READING PASSAGE —
· · · · · · ·

Although the work is titled a fugue, there is no literal manner of reproducing the musical form of fugue in words; the title must therefore be taken as a metaphor, the phrases and rhythms of the work parallelling the introduction and repetition of musical themes. Rhythm is a strong element of the work, which in its Romanian and German typescript versions was called Death Tango; the poem is structured to give a strong impression of dactyl and trochee rhythms. These are brought out in the poet's own reading of the work, which also varies speed, becoming faster at moments of tension and slowing dramatically for the final lines.

While the events which emerge for the poem strongly evoke aspects of life (and death) in the concentration camps, other references are more indirect. "Margarete" may evoke the heroine of Goethe's Faust, whilst "Shulamith" (the female version of the Hebrew name Solomon), is a figure who appears in the Song of Songs, where she describes herself as "black, yet comely" (Ch. 1 v. 5). The two figures may thus stand as metaphors for Germans and Jews.

There is extensive evidence of Nazi concentration camp orchestras being created from amongst the prisoners and forced to provide entertainment for their SS gaolers. However, the victims in "Todesfuge" being forced to make music and dance for "Him" also recall the exiled Jews in Babylon being asked by their captors to sing (Psalm 137 v. 3; "For there they that carried us away captive required of us a song; and they that wasted us required of us mirth, saying, Sing us one of the songs of Zion"). Moreover, in the specific context of German poetry, they recall the slaves in Heinrich Heine's poem "The Slave Ship" being forced to dance by the mercenary captain.

· · · · · · ·

BRIEF A —
Return everything in the Todesfuge passage from "While the events" down to "Germans and Jews.".
BRIEF B —
According to the Todesfuge passage, what title did the work carry in its Romanian and German typescript versions?
The entries that follow the Todesfuge passage are not needed.

DATASET —

· · · · · · ·

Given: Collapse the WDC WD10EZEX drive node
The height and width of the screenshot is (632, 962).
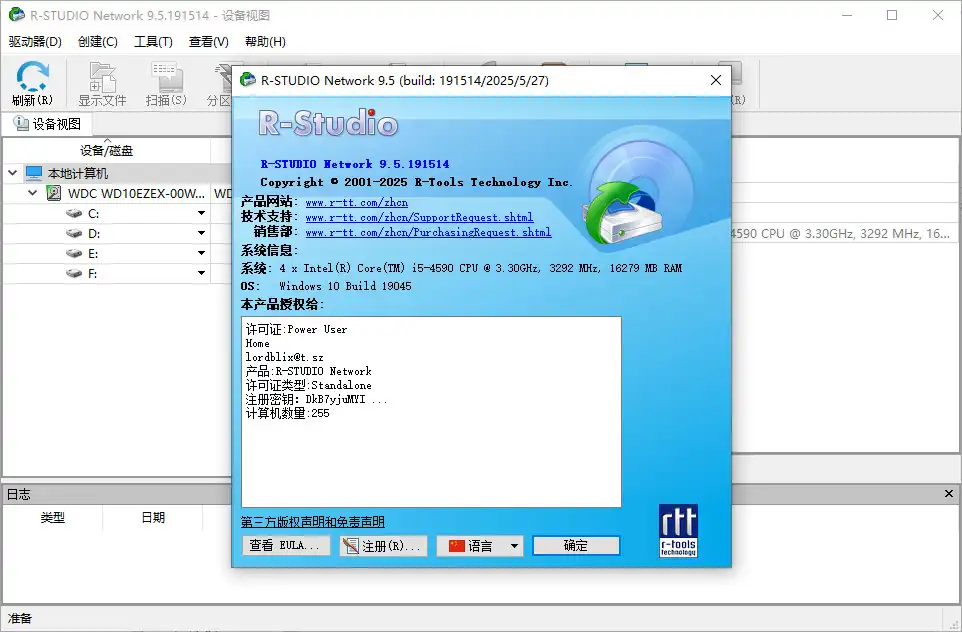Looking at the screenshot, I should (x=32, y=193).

· · · · · · ·

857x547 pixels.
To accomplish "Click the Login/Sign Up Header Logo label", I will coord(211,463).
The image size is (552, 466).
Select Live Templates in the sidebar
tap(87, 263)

· · · · · · ·

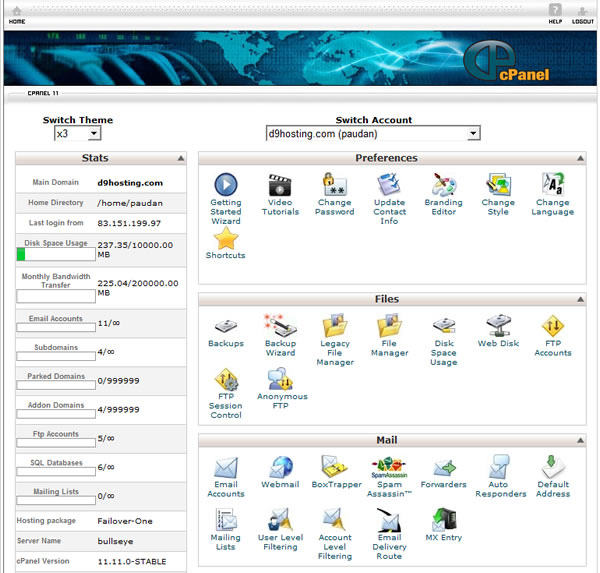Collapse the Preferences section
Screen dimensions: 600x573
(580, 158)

· · · · · · ·

WORKED SOLUTION A —
While the events which emerge for the poem strongly evoke aspects of life (and death) in the concentration camps, other references are more indirect. "Margarete" may evoke the heroine of Goethe's Faust, whilst "Shulamith" (the female version of the Hebrew name Solomon), is a figure who appears in the Song of Songs, where she describes herself as "black, yet comely" (Ch. 1 v. 5). The two figures may thus stand as metaphors for Germans and Jews.

WORKED SOLUTION B —
Death Tango